This topic describes how to execute a SELECT statement to query data in ApsaraDB for ClickHouse.
The following sample code shows the syntax of a SELECT statement:
SELECT [DISTINCT] expr_list [FROM [db.]table | (subquery) | table_function] [FINAL] [SAMPLE sample_coeff] [ARRAY JOIN ...] [GLOBAL] ANY|ALL INNER|LEFT JOIN (subquery)|table USING columns_list [PREWHERE expr] [WHERE expr] [GROUP BY expr_list] [WITH TOTALS] [HAVING expr] [ORDER BY expr_list] [LIMIT [n, ]m] [UNION ALL ...] [INTO OUTFILE filename] [FORMAT format] [LIMIT n BY columns]
All clauses are optional, except for the required list of expressions (expr_list) after SELECT. The following sections of this topic describe some of the clauses. For more information about the clauses, see the SELECT Query topic of the open source ClickHouse documentation.

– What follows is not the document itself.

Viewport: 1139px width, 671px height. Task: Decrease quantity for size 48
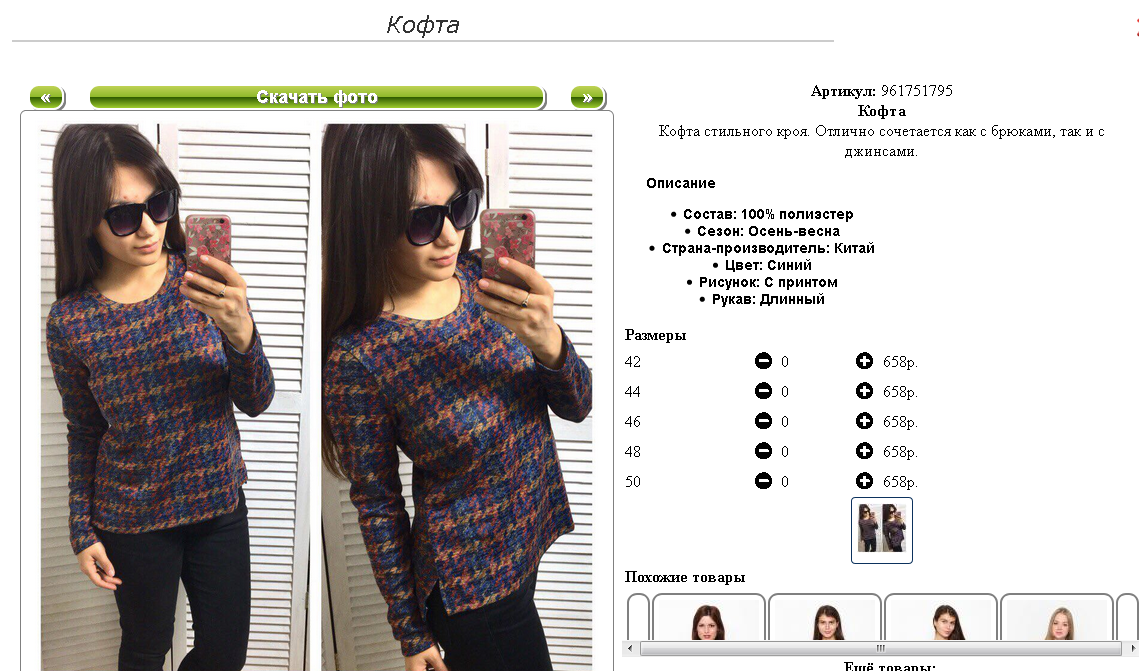coord(763,451)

The following sample code provides a simple SELECT query statement:
SELECT OriginCityName, DestCityName, count(*) AS flights, bar(flights, 0, 20000, 40) FROM ontime_distributed WHERE Year = 1988 GROUP BY OriginCityName, DestCityName ORDER BY flights DESC LIMIT 20;
You can use the SAMPLE clause in SELECT statements to perform approximate queries. Approximate queries are supported only for MergeTree tables. To perform approximate queries on a table, you must specify a sampling expression when you create the table.
The syntax of the SAMPLE clause is SAMPLE k, where k can be a decimal number from 0 to 1 or a large positive integer.
When k is a decimal number from 0 to 1, the query uses k as a percentage to select sample data. For example, if the SAMPLE clause is SAMPLE 0.1, the query retrieves 10% of the data. When k is a large positive integer, the query uses k as the maximum number of rows of sample data. For example, if the SAMPLE clause is SAMPLE 10000000, the query retrieves up to 10,000,000 rows of data as sample data.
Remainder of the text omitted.